Los cinco cuerpos fueron descubiertos en una casa de Louchats (Gironde), un pueblo tranquilo de 700 habitantes a unos 50 km al sur de Burdeos, en el bosque de las Landas, indicó a la AFP una fuente cercana al caso.

El primer cuerpo de un recién nacido fue encontrado a las 07:30 hora local (06:30 hora GMT) por el compañero de la madre en una bolsa isotérmica, en la casa familiar, precisó a la AFP una fuente cercana a la investigación. Después, los gendarmes "descubrieron a las 19:55 hora local (18:55 hora GMT) durante los registros otros cuatro cuerpos de bebés" en un congelador.

La madre, de 35 años, que "probablemente dio a luz sola en su domicilio", fue hospitalizada en Burdeos para ser sometida a "exámenes ginecológicos y siquiátricos". La mujer "no parece tener antecedentes de perturbaciones sicológicas", precisaron las fuentes.

Su compañero, de 40 años, se encontraba detenido, precisó por la noche una fuente cercana al caso. "Está totalmente abatido, dice que no lo entiende, y aún no se le informó del descubrimiento de los otros cuatro cuerpos", añadió la fuente.

Autopsia el viernes

Una autopsia prevista el viernes debería permitir determinar las circunstancias del nacimiento de los bebés y si eran viables, precisó la fuente. La pareja tiene dos hijas de 13 y 15 años, y se dedicaba a labores agrícolas, según las primeras informaciones de la investigación, y hacían vida normal.

El caso más grave de infanticidio en Francia se remonta a 2010 cuando se descubrieron los cuerpos de ocho bebés en la localidad de Villers-au-Tertre, en el norte del país. La madre, Dominique Cottrez, una enfermera que espera en libertad un nuevo juicio, asegura que estaba convencida de que sus hijos eran fruto de un incesto del que fue víctima.

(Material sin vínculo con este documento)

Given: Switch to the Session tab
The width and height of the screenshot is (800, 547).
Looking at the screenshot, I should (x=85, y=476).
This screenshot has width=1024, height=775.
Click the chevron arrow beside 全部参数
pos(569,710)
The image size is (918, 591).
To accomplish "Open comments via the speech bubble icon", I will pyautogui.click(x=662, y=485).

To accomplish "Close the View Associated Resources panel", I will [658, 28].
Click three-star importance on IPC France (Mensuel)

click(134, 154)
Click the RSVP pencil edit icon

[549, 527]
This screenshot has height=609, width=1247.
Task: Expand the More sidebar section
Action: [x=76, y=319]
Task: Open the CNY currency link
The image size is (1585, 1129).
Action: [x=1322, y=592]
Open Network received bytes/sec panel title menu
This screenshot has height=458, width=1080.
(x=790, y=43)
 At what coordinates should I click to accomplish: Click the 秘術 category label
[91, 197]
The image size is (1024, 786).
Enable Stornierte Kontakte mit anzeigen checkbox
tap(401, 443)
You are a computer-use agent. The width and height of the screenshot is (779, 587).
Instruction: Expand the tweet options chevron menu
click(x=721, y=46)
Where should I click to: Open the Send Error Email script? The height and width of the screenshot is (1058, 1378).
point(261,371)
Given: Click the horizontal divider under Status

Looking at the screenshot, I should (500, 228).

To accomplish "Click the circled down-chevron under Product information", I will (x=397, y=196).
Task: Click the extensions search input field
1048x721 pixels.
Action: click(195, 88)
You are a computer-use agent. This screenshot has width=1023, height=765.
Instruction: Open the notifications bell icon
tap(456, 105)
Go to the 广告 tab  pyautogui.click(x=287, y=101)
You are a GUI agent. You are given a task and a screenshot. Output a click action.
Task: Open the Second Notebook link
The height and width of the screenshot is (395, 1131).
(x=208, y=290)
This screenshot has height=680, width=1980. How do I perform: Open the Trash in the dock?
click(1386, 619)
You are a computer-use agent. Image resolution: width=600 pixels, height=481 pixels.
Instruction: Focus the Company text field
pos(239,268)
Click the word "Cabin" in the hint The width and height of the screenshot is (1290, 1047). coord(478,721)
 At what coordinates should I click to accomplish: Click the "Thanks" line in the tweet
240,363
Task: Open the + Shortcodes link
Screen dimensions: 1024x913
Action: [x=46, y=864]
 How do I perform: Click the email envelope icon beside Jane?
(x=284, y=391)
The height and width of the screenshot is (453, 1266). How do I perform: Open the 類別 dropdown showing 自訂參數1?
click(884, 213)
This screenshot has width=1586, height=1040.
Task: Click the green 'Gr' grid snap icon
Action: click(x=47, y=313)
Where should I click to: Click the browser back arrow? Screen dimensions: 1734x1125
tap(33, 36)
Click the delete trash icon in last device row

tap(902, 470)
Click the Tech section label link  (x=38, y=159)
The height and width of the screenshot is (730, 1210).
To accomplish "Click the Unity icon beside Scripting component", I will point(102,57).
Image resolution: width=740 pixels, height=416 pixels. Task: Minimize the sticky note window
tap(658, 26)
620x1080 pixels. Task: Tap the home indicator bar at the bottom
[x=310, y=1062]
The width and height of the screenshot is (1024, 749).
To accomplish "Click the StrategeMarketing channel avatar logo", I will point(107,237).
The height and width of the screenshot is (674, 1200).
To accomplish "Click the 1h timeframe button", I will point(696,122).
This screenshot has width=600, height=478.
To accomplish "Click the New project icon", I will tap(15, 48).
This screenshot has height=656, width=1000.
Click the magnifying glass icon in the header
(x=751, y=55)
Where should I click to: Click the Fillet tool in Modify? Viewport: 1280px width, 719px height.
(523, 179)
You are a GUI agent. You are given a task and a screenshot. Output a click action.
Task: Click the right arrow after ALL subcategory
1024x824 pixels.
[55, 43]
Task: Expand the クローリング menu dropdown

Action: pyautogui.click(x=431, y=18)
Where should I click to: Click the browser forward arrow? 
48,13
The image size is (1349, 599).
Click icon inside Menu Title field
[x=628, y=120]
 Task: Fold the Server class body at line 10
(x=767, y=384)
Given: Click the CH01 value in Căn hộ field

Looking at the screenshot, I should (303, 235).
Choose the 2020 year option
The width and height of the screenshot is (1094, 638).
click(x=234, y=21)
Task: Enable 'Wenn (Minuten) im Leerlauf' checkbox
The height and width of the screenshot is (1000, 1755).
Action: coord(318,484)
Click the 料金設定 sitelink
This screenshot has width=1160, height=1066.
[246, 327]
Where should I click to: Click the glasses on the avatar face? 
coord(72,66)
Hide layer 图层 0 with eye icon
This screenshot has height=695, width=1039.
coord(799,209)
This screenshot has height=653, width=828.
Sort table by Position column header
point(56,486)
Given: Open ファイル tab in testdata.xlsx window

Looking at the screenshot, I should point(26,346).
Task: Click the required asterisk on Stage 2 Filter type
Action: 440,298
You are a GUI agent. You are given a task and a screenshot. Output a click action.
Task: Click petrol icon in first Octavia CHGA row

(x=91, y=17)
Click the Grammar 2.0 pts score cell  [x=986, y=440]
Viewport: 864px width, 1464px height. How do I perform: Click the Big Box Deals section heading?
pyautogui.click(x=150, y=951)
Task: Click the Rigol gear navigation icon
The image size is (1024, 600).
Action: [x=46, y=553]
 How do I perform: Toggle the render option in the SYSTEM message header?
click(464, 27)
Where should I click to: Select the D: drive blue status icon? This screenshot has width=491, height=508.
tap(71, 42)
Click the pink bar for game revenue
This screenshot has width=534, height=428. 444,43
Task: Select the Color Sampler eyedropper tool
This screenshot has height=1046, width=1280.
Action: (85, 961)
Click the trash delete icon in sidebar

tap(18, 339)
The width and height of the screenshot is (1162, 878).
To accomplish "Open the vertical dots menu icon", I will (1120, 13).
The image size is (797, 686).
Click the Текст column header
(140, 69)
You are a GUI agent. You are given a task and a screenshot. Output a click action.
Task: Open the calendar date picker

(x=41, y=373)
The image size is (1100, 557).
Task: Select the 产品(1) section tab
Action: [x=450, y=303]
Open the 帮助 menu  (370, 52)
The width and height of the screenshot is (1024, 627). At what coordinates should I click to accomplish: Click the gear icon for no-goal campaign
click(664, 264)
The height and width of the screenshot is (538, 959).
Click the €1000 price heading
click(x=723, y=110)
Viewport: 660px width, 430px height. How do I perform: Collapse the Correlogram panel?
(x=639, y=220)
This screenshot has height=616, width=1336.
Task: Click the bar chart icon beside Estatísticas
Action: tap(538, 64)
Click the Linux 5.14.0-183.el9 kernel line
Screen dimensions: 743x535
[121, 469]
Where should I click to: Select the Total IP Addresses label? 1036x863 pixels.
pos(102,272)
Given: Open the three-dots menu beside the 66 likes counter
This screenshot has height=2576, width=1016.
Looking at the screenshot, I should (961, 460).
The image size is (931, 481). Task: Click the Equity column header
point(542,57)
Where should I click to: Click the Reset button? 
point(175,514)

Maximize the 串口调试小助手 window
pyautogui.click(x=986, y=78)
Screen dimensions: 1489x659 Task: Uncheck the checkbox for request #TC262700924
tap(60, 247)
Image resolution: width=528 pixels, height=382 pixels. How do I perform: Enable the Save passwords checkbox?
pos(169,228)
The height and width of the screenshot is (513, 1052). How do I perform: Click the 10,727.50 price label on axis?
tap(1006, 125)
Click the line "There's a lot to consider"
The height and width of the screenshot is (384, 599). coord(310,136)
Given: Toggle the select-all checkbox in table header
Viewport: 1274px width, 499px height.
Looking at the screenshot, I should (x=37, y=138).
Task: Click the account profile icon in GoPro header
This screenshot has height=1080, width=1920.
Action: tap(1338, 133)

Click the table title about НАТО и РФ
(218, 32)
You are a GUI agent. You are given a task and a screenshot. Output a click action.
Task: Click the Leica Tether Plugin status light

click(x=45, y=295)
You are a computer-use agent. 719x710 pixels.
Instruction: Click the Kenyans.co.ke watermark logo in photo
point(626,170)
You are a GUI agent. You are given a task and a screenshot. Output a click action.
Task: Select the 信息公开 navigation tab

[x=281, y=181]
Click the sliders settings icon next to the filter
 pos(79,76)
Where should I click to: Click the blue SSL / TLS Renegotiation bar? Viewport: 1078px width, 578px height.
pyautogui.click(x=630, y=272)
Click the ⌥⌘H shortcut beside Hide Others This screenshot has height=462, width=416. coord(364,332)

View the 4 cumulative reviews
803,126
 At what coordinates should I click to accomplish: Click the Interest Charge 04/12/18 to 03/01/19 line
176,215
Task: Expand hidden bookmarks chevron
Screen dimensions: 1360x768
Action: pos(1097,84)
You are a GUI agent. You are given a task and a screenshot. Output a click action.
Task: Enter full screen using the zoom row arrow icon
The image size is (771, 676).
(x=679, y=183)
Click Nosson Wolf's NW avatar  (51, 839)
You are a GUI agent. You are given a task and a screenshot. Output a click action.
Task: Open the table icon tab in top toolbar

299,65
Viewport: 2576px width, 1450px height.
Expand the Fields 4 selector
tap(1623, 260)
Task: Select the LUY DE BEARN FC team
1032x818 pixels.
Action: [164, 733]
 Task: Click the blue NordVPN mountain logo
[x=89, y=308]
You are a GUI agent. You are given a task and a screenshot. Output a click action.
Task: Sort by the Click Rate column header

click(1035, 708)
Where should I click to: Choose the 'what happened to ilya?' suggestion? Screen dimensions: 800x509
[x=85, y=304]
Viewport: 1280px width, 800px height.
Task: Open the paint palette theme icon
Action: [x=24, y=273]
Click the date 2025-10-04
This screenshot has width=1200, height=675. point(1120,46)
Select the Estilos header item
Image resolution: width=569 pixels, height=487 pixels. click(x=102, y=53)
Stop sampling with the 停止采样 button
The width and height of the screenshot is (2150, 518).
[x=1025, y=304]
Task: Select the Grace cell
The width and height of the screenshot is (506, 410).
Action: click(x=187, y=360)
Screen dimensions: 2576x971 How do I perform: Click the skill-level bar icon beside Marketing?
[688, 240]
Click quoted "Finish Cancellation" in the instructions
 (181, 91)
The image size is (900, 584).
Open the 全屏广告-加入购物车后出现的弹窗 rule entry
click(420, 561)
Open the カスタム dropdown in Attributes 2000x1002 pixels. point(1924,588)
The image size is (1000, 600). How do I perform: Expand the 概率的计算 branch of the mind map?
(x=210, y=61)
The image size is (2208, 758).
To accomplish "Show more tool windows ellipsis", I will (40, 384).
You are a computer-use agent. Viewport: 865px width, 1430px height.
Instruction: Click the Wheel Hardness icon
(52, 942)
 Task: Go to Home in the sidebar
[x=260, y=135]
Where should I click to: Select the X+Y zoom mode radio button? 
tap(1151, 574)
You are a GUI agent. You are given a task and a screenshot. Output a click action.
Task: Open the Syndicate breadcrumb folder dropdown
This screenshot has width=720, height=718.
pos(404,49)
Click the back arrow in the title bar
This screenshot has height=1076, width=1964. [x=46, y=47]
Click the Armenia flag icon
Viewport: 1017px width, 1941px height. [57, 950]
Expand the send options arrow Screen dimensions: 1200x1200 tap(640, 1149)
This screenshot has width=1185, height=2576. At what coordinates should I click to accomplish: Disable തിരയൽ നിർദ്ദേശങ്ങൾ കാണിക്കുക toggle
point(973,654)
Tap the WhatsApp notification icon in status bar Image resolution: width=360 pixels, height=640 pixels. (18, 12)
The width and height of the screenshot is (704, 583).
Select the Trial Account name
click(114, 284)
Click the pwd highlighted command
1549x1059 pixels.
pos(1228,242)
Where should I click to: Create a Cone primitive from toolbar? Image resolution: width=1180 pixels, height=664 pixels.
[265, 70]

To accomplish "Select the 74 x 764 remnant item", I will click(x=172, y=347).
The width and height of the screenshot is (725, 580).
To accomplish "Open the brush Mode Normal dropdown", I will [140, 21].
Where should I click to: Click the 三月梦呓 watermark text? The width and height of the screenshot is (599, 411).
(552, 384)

En 2006 estalló un caso muy mediatizado de bebés congelados cuando un ingeniero expatriado en Seúl, Jean-Louis Courjault, descubrió los cuerpos de dos recién nacidos en su congelador. Su esposa Veronique confesó entonces otro infanticidio en 1999 y fue condenada a ocho años de reclusión. El caso sacó a la palestra un fenómeno hasta entonces poco conocido del gran público, la negación de embarazo.